Совет охотно поддержал эти слова…

В первом манифесте – «О заключении мира с Оттоманской Портой» – подданным империи подробно, по пунктам, разъяснялась суть подписанного в Кючук-Кайнарджи трактата и те выгоды, которые по нему получила Россия.

«Вольность и новое в независимости политическое бытие Крымского полуострова и всех вообще татар, – говорилось в пятом пункте манифеста, – устроено для переду на неподвижном основании и запечатлено собственным торжественным признанием Порты Оттоманской, а чрез то и изъят уже навсегда из среды опаснейший корень взаимных между ею и Россией остуд, кои известным образом не единожды причинствовали и самую войну».

В следующем, шестом пункте, мысль о грядущей безопасности России развивалась конкретнее:

«Границы любезного отечества, быв разведены от беспосредственной смежности с землями Порты Оттоманской, обеспечены на будущие времена от набегов и нашествия неприятельского».

Особо в манифесте подчеркивалась коммерческая выгода от выхода к Черному морю:

«Стал отверст верным нашим подданным новый и верный к обогащению способ чрез источники кораблеплавания и торговли по Белому и Черному морям, какового преимущества ни один европейский народ не имеет, и до сих пор, не взирая на все употребляемые старания, при великих иждивениях, достигнуть еще не мог».

Долгоруков читал манифест долго, беззвучно шевеля губами, проговаривая мысленно каждое слово. Душевная боль после печального недоразумения на обеде во дворце уже улеглась, и он снова воспылал почтительным уважением к императрице.

Как женщина, Екатерина никогда не казалась князю привлекательной – располневшая, с могучей грудью и тяжелым торсом, лишенная стройности и изящества, она внешне походила на деревенскую крестьянку, которую приодели, причесали и научили хорошим манерам. Но когда Екатерина рассуждала о делах политических, когда писала свои рескрипты, он каждый раз убеждался, что страной правит действительно великая государыня, для которой забота о силе и богатстве России являлась делом наиважнейшим и абсолютным. Он даже как-то подумал горделиво: «Из всех баб, что были на российском престоле, эта немке самая русская!..»

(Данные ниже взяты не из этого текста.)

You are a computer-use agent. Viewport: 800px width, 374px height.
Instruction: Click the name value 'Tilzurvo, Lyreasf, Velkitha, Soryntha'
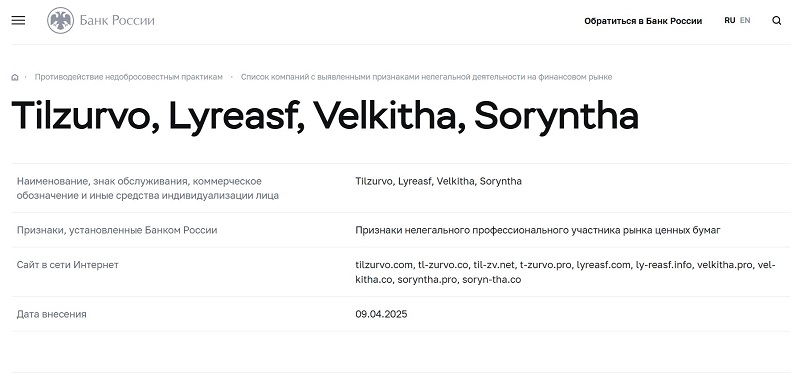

Во втором манифесте – «О высочайше дарованных разным сословиям милостях, по случаю заключения мира с Портой Оттоманской», – состоявшем из сорока семи пунктов, Екатерина постаралась в меру ублажить все слои населения и проявить милость к черни. Были уменьшены сборы с купечества, с железных и минеральных заводов, с фабричных станов и медеплавильных печей; повелевалось отныне нижних чинов батожьем, кошками и плетьми без суда не наказывать; были прощены дезертиры; колодникам, осужденным на смерть за участие в пугачевском бунте, сохранялась жизнь; прощались беглые люди, при условии, что они явятся к своим прежним хозяевам.

Однако, даруя подданным эти милости, Екатерина одновременно твердой рукой наводила пошатнувшийся было порядок в российских губерниях. И особое внимание она обратила на вечно беспокойную Запорожскую Сечь.

Привыкшие за сотни лет к вольной жизни казаки плохо подчинялись центральной власти, страшили ее своим непослушанием, то и дело Вспыхивавшими волнениями. Пугачевщина, мятежным ядром которой стало яицкое казачество, не прошла для Екатерины даром! Народный бунт такого размаха и силы не только крепко встряхнул Россию и изрядно напугал двор, но и заставил задуматься над превентивными Мерами.

Размышляя о произошедшем, Екатерина боялась, причем совершенно обоснованно, что второго подобного бунта империя не выдержит. И Сечь представлялась ей очагом, из которого со временем могло полыхнуть обжигающее пламя новой народной войны. А принимая во внимание близкое расположение к запорожцам татар, таких же буйных и дерзких, к тому же сохранивших верность Порте, опасность казалась императрице особенно грозной.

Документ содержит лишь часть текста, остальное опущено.